Julie’s struggle to help her son ultimately demands a number of mindset shifts: a willingness to become a student and ask for help, a humble acceptance of her errors, a burgeoning strength to reckon with a dominant father and retreating husband—and the self-confidence to trust her instincts when it comes to deciding on the best next steps for her son.

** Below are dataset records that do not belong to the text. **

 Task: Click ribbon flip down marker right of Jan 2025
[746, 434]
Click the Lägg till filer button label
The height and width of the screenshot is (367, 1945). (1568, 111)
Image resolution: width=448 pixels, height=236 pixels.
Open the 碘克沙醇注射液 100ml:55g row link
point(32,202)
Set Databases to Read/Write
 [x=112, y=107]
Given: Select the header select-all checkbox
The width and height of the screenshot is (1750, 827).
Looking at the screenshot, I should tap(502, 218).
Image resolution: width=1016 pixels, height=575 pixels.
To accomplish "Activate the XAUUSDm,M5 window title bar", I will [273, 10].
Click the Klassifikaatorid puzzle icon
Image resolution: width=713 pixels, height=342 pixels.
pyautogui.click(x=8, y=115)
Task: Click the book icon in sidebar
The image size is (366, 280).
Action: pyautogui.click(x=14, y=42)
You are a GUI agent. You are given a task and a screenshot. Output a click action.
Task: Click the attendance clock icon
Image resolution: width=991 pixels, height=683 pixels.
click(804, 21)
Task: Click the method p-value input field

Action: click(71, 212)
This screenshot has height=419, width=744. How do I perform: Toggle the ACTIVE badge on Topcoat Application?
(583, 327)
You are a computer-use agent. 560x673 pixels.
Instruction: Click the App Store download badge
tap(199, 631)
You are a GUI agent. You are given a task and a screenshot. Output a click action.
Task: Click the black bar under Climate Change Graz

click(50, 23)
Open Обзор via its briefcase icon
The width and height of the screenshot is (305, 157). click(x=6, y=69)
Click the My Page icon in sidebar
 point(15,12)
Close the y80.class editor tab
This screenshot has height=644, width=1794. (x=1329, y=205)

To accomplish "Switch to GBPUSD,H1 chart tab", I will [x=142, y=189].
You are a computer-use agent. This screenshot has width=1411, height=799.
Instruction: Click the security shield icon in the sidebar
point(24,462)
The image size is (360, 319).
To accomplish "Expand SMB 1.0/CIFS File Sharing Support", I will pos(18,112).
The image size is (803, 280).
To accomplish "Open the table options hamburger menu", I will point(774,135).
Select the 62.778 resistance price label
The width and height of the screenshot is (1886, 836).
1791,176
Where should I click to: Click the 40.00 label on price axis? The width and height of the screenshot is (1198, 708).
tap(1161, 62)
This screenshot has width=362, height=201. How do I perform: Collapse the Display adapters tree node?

about LET THE MORE LOVING ONE BE ME

In this compelling tale, Judy Foreman reveals the terror she felt every night as a girl as she lay in bed frozen in dread, listening for her father’s footsteps coming down the hall. She recalls his mostly naked body, his stale smell, his silhouette in the bedroom doorway. Worse, in some ways, was her mother’s denial—her insistence that this man was wonderful, her refusal to acknowledge his drinking or his rage. It wasn’t until Foreman spent a high school summer as an exchange student with a Danish family that she began to see how unsafe her own family was; it wasn’t until she went to an all-women’s college that she realized that women had value. Ultimately, this book shows that with time and therapy, it is possible to heal from serious childhood trauma and lead a life of deep fulfillment, rewarding work and, most wonderfully, love. It is a book about the power of emotional courage to change one’s own inner and outer experience of the world, and about what matters most in life: cultivating healthy connections to other people.